“You can’t take good health for granted.”
~~ Jack Osbourne
I am so grateful that I am HIV Negative. And it really is a miracle that I am. A miracle.
My ex his HIV+. The two of us had a very active intimate life. I had no idea that he had bareback parties when I was at work.
At my age I also lived through the time when thousands and thousands of my brethren and friends were not only contracting HIV, but dying. I remember once in church during prayer time–when you could raise you had and ask for prayers–a beautiful young man raising his hand and sobbingly telling us he was positive. A few months later he was dead. Not too long after that a guy I had a big crush on found out he was HIV+ and he was dead in less than six months.
It was a dark and terrifying time. And somehow I was negative. I was no monk either, I should say that outright.
I really don’t know how I managed to get through so many near misses in my life, but I thank God and I am so grateful that it is so.
Today I went in for my annual HIV test and it was once again negative. And it was nice to know that when the tester/councilor asked me on a scale of one to ten how likely I think it is that my husband cheats on me, especially unsafely, that I was able to say “0.”

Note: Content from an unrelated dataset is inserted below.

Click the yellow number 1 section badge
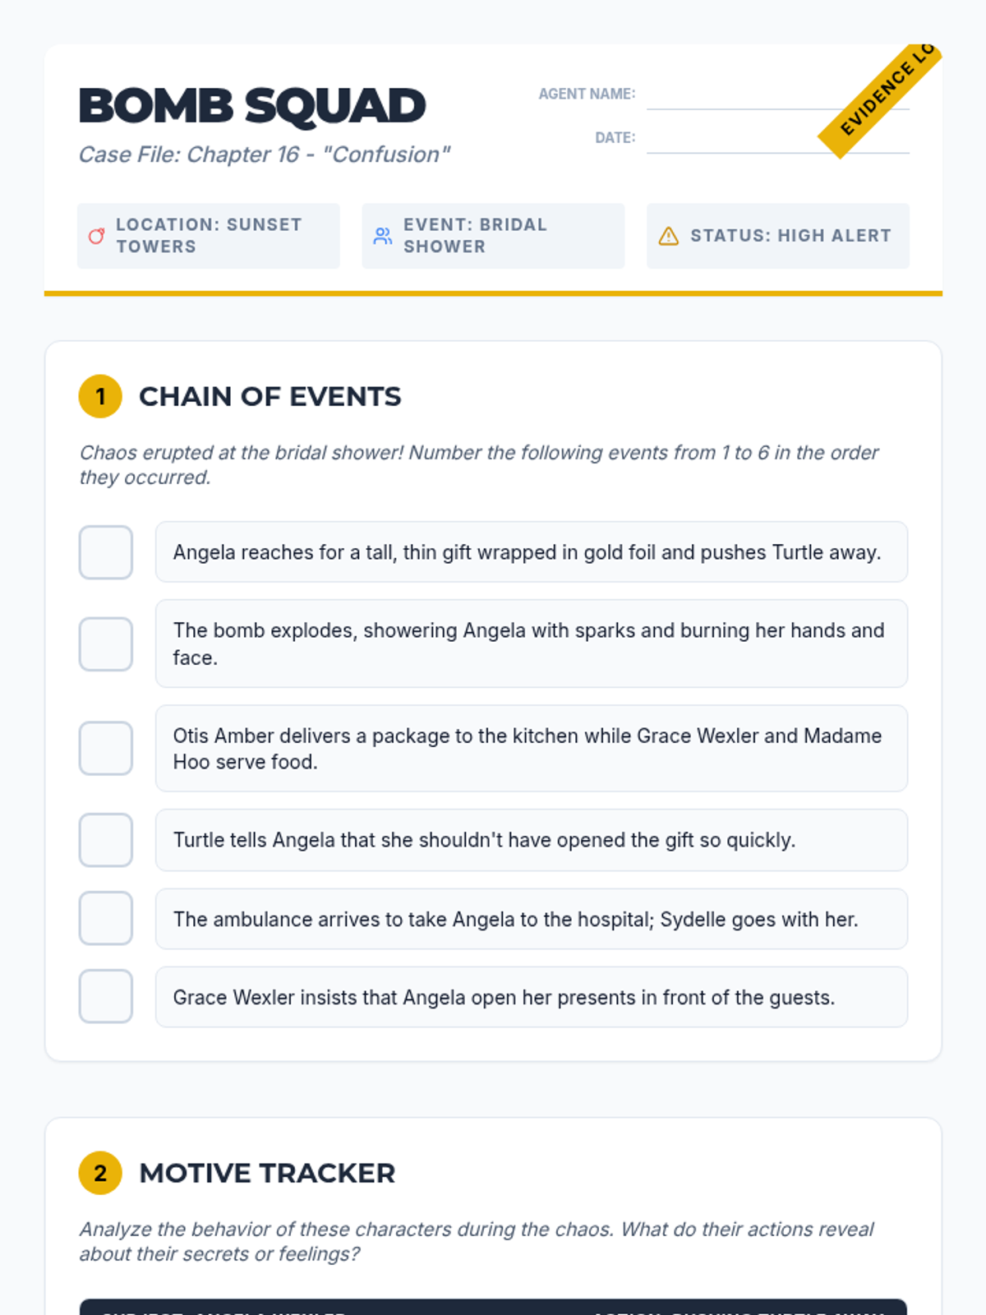Screen dimensions: 986x1315 100,396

I am also grateful for the rapid testing that is now available. Those days of getting a blood draw and then having to wait two weeks–two weeks!–to get the results are a thing of the past. One can still use that test, and also get tested for syphilis (which has risen two hundred percent in Kansas City in recent years), but it’s not required. Get tested without the nights and nights of restlessness and worry….

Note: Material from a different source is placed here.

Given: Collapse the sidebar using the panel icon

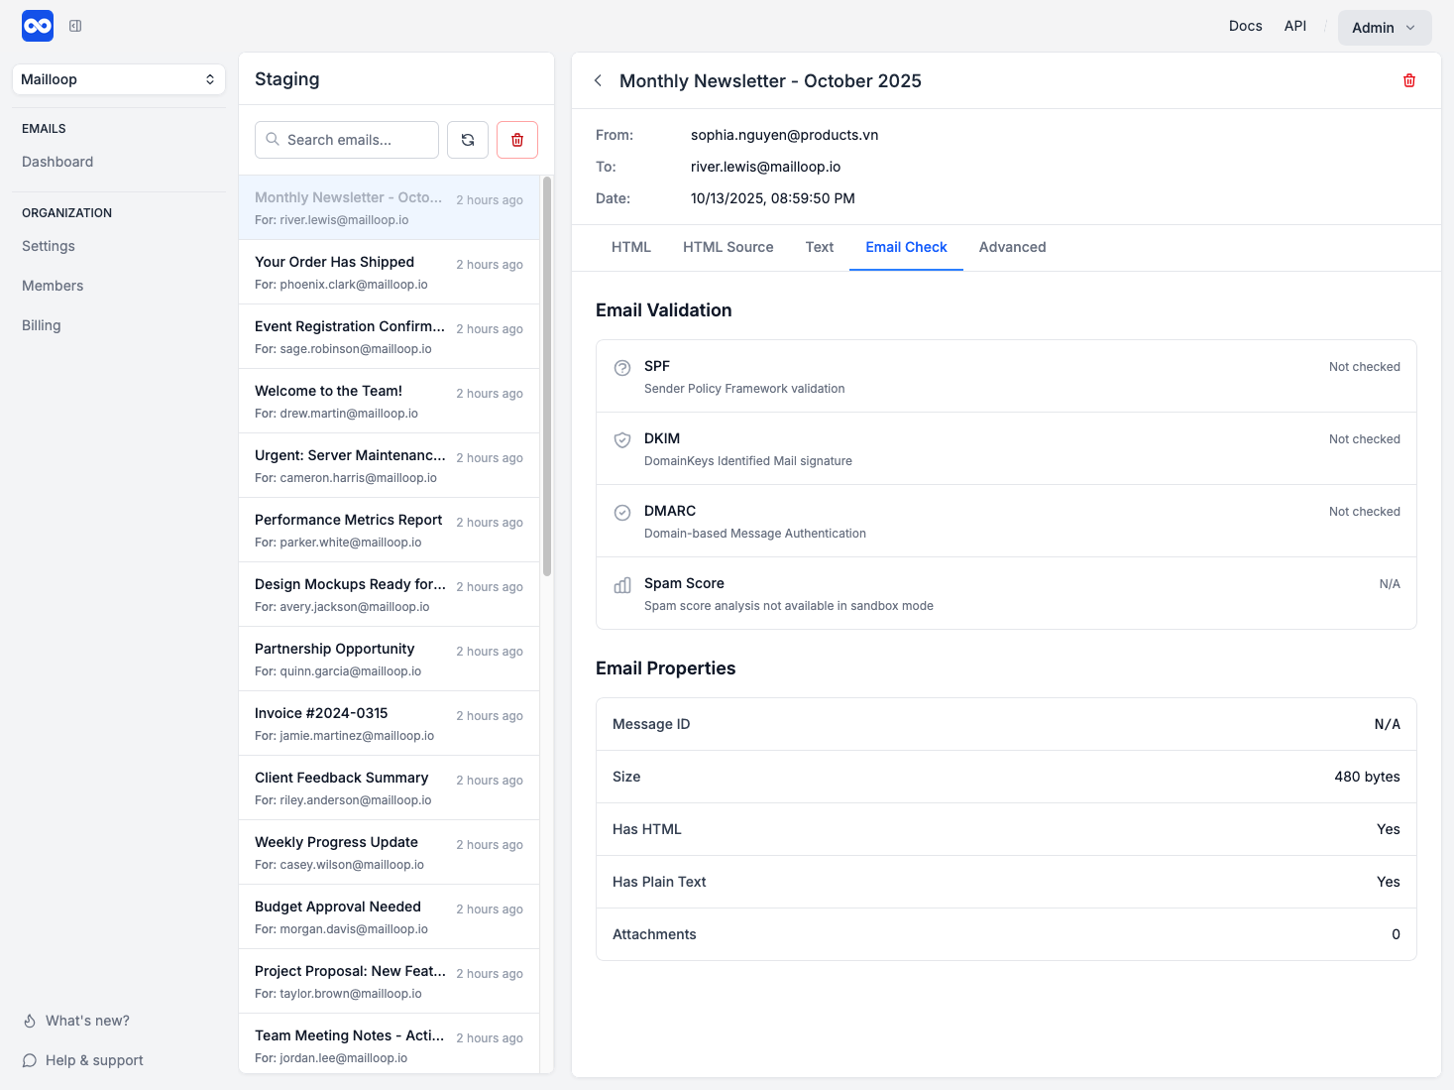Looking at the screenshot, I should pos(75,26).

I pray for those who are HIV+. I am also offended, despite the hell I went though with my ex, when people say that so-and-so is an innocent victim of AIDS. I don’t know that even my ex was anything else. He was caught up in something that he sadly was unable to stop. I don’t know if it was low self esteem or what that drove him to have unsafe sex, but he was far, far from an evil man. In fact I owe him a lot. In some ways he helped make me a better man.
I pray for the day when we no longer have to worry about this disease. I pray for those who think it’s no big deal these days if they become poz. Because it is. It isn’t just as manageable as diabetes, which a lot of young people have somehow been led to believe.
And in the meantime I am so very grateful that I am HIV-.
Thank you Universe, Thank You God.
I am so grateful that words cannot express.